You’ll notice when running this that it is a reasoning model, which means it has a thinking phase where it breaks down and thinks through your prompt step by step before answering. It’s especially helpful to have an MoE model for this, since the thinking phase could otherwise be slow. Framework Desktop is especially well suited for MoE models, since you can configure it with a large amount of memory, and the smaller active parameter count means it can run faster. A Framework Desktop can run this model at around 40 tok/s (48 tok/s on Linux).
If you really want to push this to the limit, the single strongest model you can currently run on Linux on a 128GB Framework Desktop today (June 2025) is likely Llama 4 Scout 17B 16E, which is a 109B parameter model with 17B active parameters! At Q6 on LM Studio on Fedora 42, this runs at >14 tok/s! That is a massive model running at real time interaction speeds.
When loading a model, you can also toggle “Show advanced settings” to go deeper into optimization. Two settings you may find yourself adjusting are Context Length and Flash Attention. Context Length is effectively the attention span of the model, so having longer length helps a lot for both conversation/roleplay and code generation use cases. Increasing context length can substantially increase memory usage, but enabling Flash Attention helps mitigate that.
Configuring a Framework Desktop as a local AI PC
With up to 128GB of memory, 256GB/s of memory bandwidth, and a big integrated GPU on Ryzen AI Max, Framework Desktop is a great fit for running AI locally. With AMD’s Variable Graphics Memory functionality, up to 112GB of this is addressable by the GPU! In AMD Adrenaline, you can adjust Dedicated Graphics Memory to up to 96GB, and up to half of the remaining System Memory will also be used.
We have 32GB, 64GB, and 128GB configurations of Framework Desktop. All three have the same 256GB/sec of memory bandwidth, which will typically be the performance bottleneck for LLM inference. The 64GB and 128GB have slightly larger integrated GPUs (40CU instead of 32CU), which matters more for AI workloads like image generation but less for text generation. This means that overall, you should select your configuration primarily based on how large of models you want to be able to run. As noted before, 20-30B parameter models are in a sweet spot that enables both real time interaction and strong capability. Those fit well on 64GB and 128GB configurations, leaving room for higher context lengths or multitasking. To run 70B-class and larger models, you’ll need the 128GB configuration.
Aside from that, when configuring your Framework Desktop DIY Edition, you’ll want to make sure you have enough storage space for all of the models you’ll be downloading, so 1TB or more is helpful. Note that there are two NVMe storage slots, so you can max out at up to 2x 8TB.

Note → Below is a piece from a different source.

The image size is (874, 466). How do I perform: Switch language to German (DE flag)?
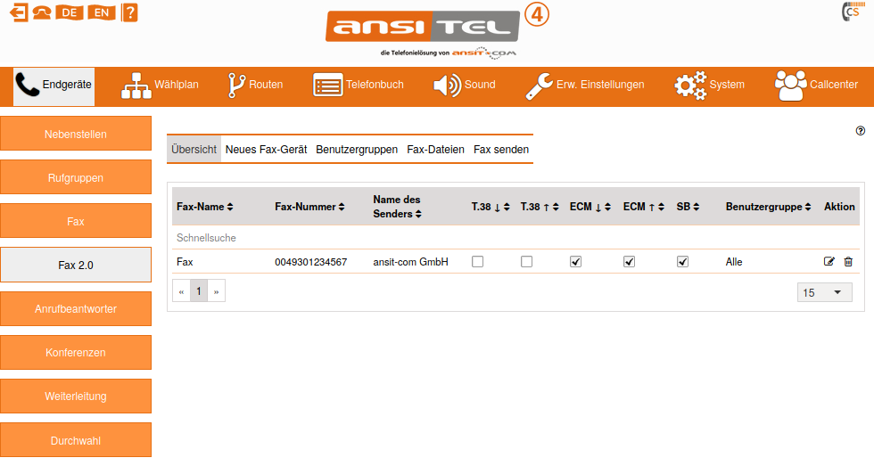[x=70, y=12]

For OS selection, both Windows and Linux work well with applications like LM Studio, but if you want to go deeper into using ROCm or PyTorch, you may find the development environment in a recent Linux distro like Fedora 42 to be smoother. As noted earlier, inference on Fedora 42 is also currently about 20% faster than on Windows, though we expect speed on both to continue to improve as AMD drives optimizations throughout the stack.
That’s it for this first intro guide. We’ll be continuing the series with additional guides around more local AI use cases.